FROYONION.COM - Buat beberapa orang, mungkin tampil ambisius dan memukau bos atau atasan di kantor jadi salah satu cara yang paling efektif buat menapaki kesuksesan. Dalam berkarier, memang nggak salah juga sih kalau ada anggapan tentang kesuksesan berkutat pada kenaikan jabatan. Apalagi, kalau lo bisa mendapat jabatan tertentu dalam rentan waktu yang cepat.
Biasanya, circle lo mungkin bakal ngeliat lo sebagai seorang pemenang dalam karir. Misalnya, sukses menjadi manager sebelum usia 26 tahun atau mungkin beberapa ada yang bisa duduk di director level saat baru menginjak usia awal 30-an.
Tapi terkadang ada juga loh Civs orang-orang yang sudah berumur, tapi masih pada jabatannya di situ-situ saja. Karena memang mungkin jabatan bukan satu-satunya indikator atau matrix untuk mengukur tingkat kesuksesan seseorang dalam berkarier?
Lo percaya akan hal itu nggak?
Gue pun nemuin satu insight baru tentang karier dari Linkedin. Ditulis sama pengguna dengan username Janu Prasetya, dari profilnya sih disebutkan kalau doi adalah Marketing Manager di Pintarnya.
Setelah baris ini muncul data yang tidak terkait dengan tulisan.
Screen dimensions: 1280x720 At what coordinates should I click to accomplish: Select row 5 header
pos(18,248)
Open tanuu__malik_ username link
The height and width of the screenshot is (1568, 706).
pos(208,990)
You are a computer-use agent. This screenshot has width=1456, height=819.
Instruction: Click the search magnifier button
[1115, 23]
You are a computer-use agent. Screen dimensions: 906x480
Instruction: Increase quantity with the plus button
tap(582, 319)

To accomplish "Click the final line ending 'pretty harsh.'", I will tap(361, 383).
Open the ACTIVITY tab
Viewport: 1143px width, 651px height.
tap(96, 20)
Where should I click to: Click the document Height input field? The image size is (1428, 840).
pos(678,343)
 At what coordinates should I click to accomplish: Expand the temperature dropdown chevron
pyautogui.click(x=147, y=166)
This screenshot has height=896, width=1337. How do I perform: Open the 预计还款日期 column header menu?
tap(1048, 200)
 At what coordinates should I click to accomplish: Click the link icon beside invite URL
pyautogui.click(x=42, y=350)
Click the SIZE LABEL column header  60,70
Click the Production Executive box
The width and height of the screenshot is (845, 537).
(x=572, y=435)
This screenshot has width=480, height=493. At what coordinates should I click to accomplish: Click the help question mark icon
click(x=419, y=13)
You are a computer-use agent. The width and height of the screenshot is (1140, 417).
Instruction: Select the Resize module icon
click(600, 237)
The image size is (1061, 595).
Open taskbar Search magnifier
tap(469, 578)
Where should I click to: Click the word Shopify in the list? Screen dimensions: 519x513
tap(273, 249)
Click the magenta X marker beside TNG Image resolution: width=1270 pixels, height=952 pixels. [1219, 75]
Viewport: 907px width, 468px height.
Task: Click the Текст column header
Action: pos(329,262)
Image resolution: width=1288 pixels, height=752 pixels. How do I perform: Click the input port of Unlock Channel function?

Anyway, ada satu case study yang dijabarkan doi tentang bagaimana cara raksasa teknologi Apple mengelola manajemen perusahaannya. Konon katanya, perusahaan itu mengajarkan kita kalau nggak semua orang dalam tim itu ingin promosi, jabatan, dalam konteks ini.
Dalam dunia pekerjaan itu, lazimnya lo bisa melihat ada dua tipe orang. Mereka adalah si Rockstar ataupun si Superstar. Konteks tipe tersebut juga ternyata dituliskan dalam buku Radical Candor dari Kim Scott.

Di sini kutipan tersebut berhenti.